• Given entries:
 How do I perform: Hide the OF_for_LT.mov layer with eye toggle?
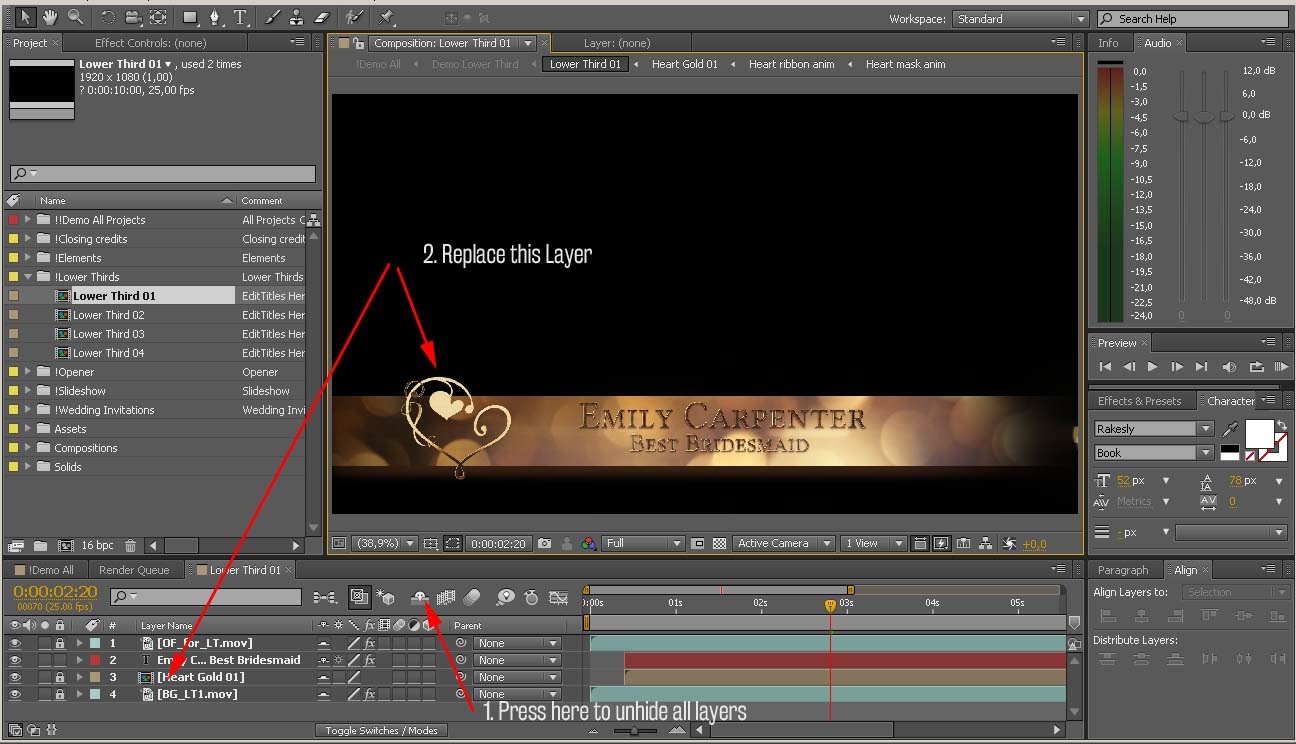click(15, 643)
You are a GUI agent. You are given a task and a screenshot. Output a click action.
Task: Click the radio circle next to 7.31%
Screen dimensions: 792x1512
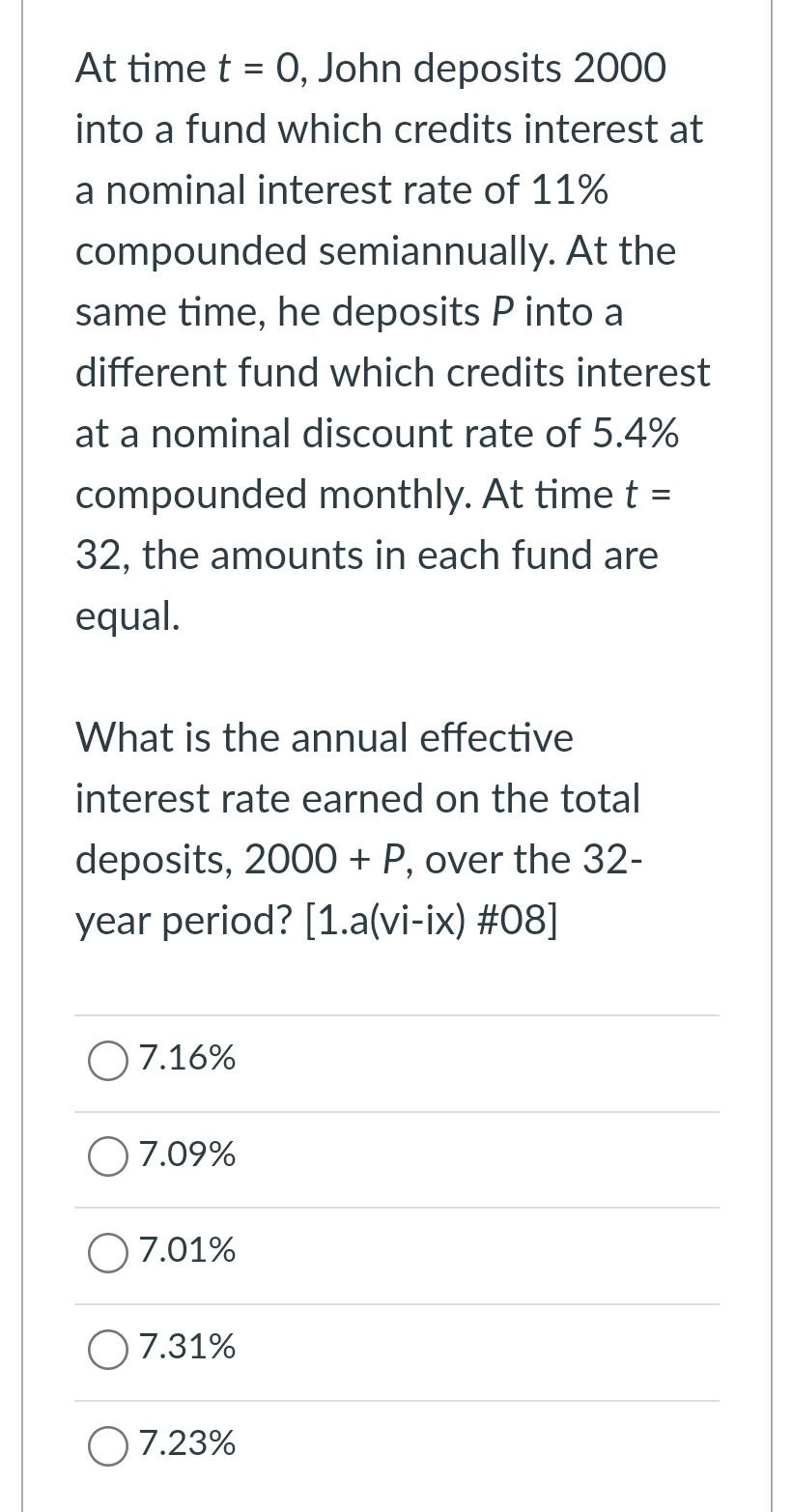[107, 1349]
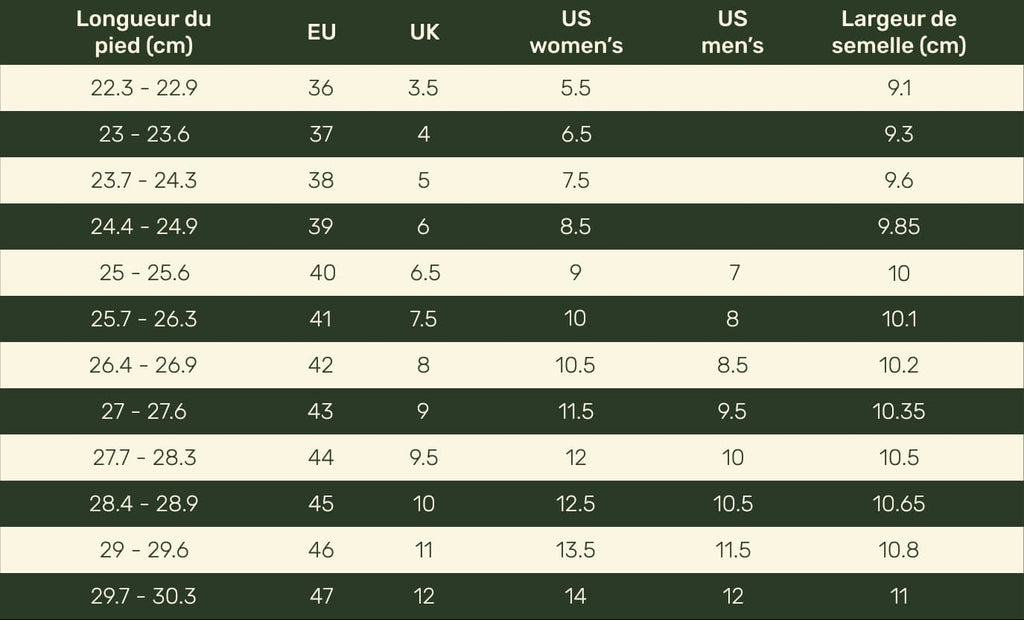This screenshot has width=1024, height=620.
Task: Click the '23.7 - 24.3' foot length cell
Action: (144, 181)
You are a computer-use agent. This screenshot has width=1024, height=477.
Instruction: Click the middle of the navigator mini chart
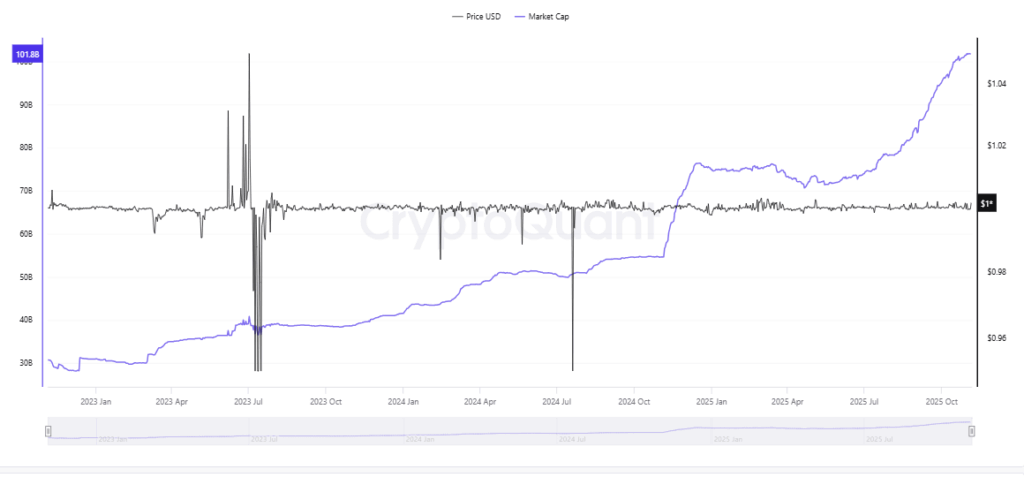click(x=509, y=431)
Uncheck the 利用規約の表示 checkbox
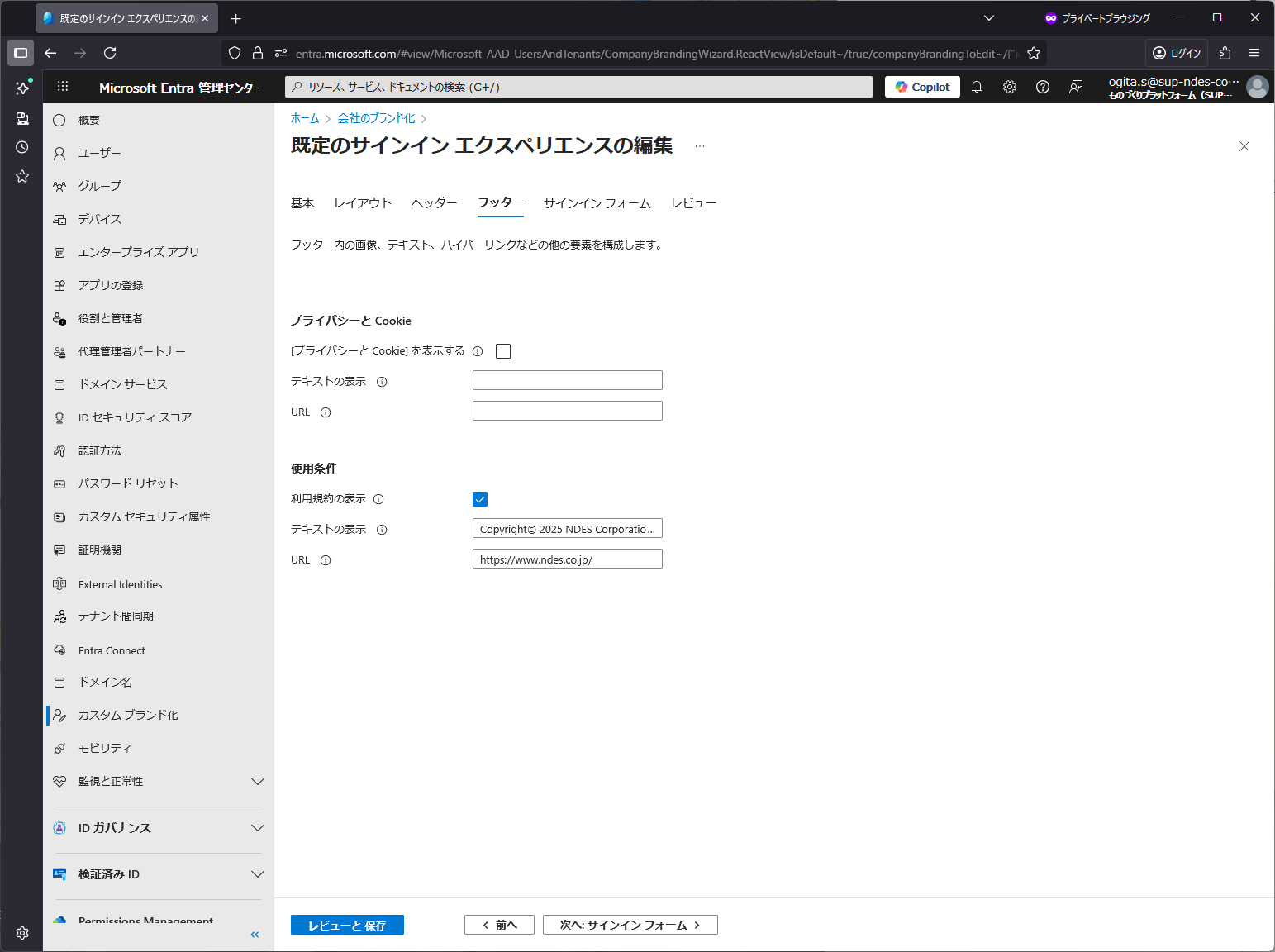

• Exercise brief: Output every line of the entries above as a numbered list, skipping blank lines and leaving out the pictures.

• Answer in full:
1.  How do I perform: Hide the OF_for_LT.mov layer with eye toggle?
2. click(15, 643)
3. You are a GUI agent. You are given a task and a screenshot. Output a click action.
4. Task: Click the radio circle next to 7.31%
5. Screen dimensions: 792x1512
6. [107, 1349]
7. This screenshot has width=1024, height=620.
8. Task: Click the '23.7 - 24.3' foot length cell
9. Action: (144, 181)
10. You are a computer-use agent. This screenshot has width=1024, height=477.
11. Instruction: Click the middle of the navigator mini chart
12. click(x=509, y=431)
13. Uncheck the 利用規約の表示 checkbox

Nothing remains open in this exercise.